In her introduction to The Bell (1958), Sarah Perry writes: “All literature is subject to fashion, and for a time Iris Murdoch seemed to occupy a vanished trend.” Fashions come and go, but Murdoch endures. “The Bell has, in the sixty years since its publication, lost none of its power to disrupt,” writes Perry. Vintage is championing Murdoch with these re-issues, as one of the great writers of the 20th Century.
“People have a sense of Iris Murdoch as a person, a philosopher and an intellectual powerhouse, but too few read her novels these days,” says Vintage editor Charlotte Knight ahead of publication. “We want to change that. Her novels are funny, complex and powerful, filled with family dramas, love stories, humour, anguish and strong women. And all written with pure verve and energy. The fact she has been out of fashion is a crime against literature – she is a writer to read now.’”

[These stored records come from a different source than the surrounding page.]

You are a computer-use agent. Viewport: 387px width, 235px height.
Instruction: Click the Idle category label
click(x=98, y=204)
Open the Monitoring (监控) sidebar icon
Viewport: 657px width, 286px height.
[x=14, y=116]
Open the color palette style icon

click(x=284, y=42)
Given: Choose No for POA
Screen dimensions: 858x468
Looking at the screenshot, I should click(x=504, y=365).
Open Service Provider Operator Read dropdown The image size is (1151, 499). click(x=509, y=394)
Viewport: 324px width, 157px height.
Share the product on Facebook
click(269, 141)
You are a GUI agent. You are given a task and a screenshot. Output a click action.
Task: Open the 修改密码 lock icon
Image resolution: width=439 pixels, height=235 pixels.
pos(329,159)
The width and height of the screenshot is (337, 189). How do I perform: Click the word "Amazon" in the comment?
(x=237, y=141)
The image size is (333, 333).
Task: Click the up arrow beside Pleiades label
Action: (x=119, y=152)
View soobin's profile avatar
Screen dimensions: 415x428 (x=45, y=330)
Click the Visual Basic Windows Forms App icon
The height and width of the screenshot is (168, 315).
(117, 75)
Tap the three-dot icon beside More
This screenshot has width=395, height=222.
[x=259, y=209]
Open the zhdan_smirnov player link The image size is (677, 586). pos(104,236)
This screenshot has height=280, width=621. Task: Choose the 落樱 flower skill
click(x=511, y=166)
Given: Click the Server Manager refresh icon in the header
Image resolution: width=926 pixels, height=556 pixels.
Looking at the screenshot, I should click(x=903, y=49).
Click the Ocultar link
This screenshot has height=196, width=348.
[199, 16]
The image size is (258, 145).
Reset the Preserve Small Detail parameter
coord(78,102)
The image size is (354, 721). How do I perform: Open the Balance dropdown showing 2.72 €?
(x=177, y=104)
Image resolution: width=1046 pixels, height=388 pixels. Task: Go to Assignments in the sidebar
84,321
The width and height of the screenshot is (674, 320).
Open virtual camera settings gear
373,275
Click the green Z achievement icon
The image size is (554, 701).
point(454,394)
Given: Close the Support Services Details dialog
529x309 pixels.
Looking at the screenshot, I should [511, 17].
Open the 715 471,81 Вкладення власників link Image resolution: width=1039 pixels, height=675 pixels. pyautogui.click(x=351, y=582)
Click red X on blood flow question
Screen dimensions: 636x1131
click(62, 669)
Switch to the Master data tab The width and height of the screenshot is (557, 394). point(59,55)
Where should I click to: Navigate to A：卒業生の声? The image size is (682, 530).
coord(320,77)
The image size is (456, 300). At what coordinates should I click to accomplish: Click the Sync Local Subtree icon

In an interview with The Paris Review from 1990, Murdoch offered some insight into her art, saying she forensically planned each novel before committing the first line to paper. “Some people think one should write, ‘George woke up and knew that something terrible had happened yesterday’, and then see what happens. I plan the whole thing in detail before I begin.” And yet her first lines when they emerge from the pupal stage are humdingers. Consider the opening lines of The Bell. “Dora Greenfield left her husband because she was afraid of him. She decided six months later to return to him for the same reason.” In that beginning is the whole novel and you are hooked.